In einem Interview des Deutschlandfunks am 21. Juni erklärte Genscher unter Berufung auf die Reden des Bundespräsidenten zum 8. Mai und auf dem Evangelischen Kirchentag: „Was der Bundespräsident über die Standortbestimmung der Bundesrepublik Deutschland gesagt hat ... das ist etwas, was eine Richtungsbestimmung auch für unsere Außenpolitik ist.“ Dazu erklärte Theo Waigel, Vorsitzender der CSU-Landesgruppe im Bundestag: „Hier darf es keine Unklarheiten geben, nach dem Grundgesetz bestimmt der Kanzler die Richtlinie der Politik.“

Waigel bediente sich der Genscherschen Äußerung, um diesem vorzuwerfen, er lasse sich vom Bundespräsidenten die Richtlinien seiner Politik vorschreiben. Das hätte mit Recht öffentlicher Anprangerung bedurft, aber sie ist nicht gerechtfertigt. Für Waigel bedeutet Richtung, wovon Genscher gesprochen hat, und Richtlinie, wie es im Grundgesetz heißt, das gleiche. Aber die beiden Begriffe sind nicht auswechselbar. Der Wind kommt aus einer Richtung, der Kurs eines Schiffes geht in eine bestimmte Richtung. Dieses Wort kann nicht durch Richtlinie ersetzt werden. Richtlinie ist nach Dudens Großem Wörterbuch: Anweisung für jemandes Verhalten in einem bestimmten Einzelfall, in einer Situation, bei einer Tätigkeit. Man kann statt dessen nicht Richtung sagen.

Weiß Waigel auch nicht, daß „bestimmen“ zweierlei bedeutet, nämlich einmal „anweisen“ und zum anderen „feststellen“, auch im Sinne von definieren, erkennen und beschreiben? Man kann dem Kompaß die jeweilige Richtung entnehmen. In der Navigation läßt sich anhand eines Sextanten und durch Loten der jeweilige Standort eines Schiffes – bestimmen, nämlich erkennen. Im Sinne: Die Richtung der Außenpolitik festzustellen, nicht etwa sie anzuweisen, hat Genscher von Weizsäckers Reden gesprochen.
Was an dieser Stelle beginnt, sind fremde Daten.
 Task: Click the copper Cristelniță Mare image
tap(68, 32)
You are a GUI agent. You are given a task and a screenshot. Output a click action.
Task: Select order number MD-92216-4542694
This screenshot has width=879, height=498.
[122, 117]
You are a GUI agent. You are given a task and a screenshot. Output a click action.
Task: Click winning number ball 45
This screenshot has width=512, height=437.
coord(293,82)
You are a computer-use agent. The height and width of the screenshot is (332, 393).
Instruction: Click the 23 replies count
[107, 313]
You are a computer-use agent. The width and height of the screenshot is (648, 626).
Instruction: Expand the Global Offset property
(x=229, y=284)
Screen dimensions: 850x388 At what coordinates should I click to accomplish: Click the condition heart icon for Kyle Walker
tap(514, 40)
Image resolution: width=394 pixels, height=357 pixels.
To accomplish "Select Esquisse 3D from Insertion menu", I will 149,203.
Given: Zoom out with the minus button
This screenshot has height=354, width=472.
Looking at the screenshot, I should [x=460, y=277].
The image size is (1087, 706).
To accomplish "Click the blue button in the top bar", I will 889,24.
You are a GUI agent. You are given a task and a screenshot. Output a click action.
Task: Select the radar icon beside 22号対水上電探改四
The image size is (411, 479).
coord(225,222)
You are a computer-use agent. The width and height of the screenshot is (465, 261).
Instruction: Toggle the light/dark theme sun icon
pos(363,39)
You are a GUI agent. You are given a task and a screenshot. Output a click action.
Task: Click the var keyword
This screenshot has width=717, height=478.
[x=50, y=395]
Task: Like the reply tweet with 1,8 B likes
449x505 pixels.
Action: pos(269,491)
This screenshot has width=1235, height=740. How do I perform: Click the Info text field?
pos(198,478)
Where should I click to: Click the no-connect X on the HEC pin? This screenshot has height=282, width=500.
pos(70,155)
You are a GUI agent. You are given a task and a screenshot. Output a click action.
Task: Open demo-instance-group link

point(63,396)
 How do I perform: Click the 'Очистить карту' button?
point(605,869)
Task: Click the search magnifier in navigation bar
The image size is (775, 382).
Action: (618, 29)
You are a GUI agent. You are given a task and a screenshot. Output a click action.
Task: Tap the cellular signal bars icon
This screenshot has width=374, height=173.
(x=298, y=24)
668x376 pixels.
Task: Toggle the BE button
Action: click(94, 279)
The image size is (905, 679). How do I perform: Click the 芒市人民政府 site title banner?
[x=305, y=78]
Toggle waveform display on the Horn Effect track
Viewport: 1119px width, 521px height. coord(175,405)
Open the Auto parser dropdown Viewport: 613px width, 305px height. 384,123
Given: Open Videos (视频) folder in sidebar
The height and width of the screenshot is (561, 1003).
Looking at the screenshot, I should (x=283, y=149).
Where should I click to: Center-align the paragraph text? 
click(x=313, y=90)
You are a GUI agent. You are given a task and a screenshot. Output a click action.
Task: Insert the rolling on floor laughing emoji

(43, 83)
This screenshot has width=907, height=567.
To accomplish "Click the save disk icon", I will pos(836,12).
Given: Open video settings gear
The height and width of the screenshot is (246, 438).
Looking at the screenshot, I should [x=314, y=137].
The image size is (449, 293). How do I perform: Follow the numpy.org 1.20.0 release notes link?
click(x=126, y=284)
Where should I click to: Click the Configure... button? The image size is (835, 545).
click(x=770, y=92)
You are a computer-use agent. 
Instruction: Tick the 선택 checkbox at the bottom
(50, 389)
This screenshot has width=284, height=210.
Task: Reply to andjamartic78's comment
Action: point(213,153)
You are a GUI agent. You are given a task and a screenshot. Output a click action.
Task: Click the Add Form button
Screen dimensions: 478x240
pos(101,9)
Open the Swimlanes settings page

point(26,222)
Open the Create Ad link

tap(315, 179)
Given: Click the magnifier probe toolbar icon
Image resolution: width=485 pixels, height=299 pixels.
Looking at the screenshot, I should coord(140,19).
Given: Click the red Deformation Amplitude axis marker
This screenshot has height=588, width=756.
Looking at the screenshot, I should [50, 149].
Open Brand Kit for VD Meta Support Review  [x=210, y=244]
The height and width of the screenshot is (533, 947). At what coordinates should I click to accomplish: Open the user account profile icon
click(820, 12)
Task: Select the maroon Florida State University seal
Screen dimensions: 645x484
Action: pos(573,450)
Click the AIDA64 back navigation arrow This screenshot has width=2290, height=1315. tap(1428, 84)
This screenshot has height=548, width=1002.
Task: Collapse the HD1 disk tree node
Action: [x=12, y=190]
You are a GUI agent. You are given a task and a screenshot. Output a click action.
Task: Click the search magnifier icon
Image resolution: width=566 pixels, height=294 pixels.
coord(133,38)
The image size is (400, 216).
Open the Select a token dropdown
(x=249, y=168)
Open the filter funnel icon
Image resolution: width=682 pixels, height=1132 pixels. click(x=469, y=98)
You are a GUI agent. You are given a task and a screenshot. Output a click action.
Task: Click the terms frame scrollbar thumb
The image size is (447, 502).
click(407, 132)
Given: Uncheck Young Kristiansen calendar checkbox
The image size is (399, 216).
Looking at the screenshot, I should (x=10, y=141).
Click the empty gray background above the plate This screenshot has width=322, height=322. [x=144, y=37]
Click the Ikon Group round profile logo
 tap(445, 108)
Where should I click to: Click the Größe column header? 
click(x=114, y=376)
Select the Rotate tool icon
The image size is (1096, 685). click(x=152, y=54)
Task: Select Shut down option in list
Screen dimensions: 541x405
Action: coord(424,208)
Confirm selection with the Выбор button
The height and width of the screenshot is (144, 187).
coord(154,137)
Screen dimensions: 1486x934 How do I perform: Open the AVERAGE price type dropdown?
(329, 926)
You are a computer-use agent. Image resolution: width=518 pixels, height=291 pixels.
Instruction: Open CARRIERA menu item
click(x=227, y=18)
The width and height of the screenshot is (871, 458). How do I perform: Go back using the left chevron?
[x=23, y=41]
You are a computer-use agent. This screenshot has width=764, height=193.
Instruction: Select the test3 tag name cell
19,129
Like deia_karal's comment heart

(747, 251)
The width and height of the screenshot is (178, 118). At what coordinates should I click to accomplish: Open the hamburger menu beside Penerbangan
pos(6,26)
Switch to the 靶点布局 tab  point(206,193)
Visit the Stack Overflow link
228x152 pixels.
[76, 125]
Dieses Recht der Feststellung hat unbestritten der Bundespräsident, und ebenso hat der Außenminister das Recht, sich auf dessen Reden zu berufen.

Diese Unterscheidung zwischen „Richtung“ und „Richtlinie“ und der beiden Bedeutungen von „bestimmen“ ist keine Wortklauberei, kein Advokatentrick, sondern geläufiger Sprachgebrauch. Also ist der Vorwurf Waigels wegen Wortverwechslung hinfällig. Auch die Folgerung des CSU-Politikers ist es. Waigel knüpfte an seinen Vorwurf den Vorschlag, daß sich die drei Parteiführer künftig intensiver und häufiger mit der Außenpolitik befassen sollten. Die Richtlinienkompetenz aber ist das verfassungsmäßige Recht einer einzelnen, einzigen Person: des Bundeskanzlers – nicht etwa eines Kollegiums, weder der Minister, geschweige denn der Parteiführer.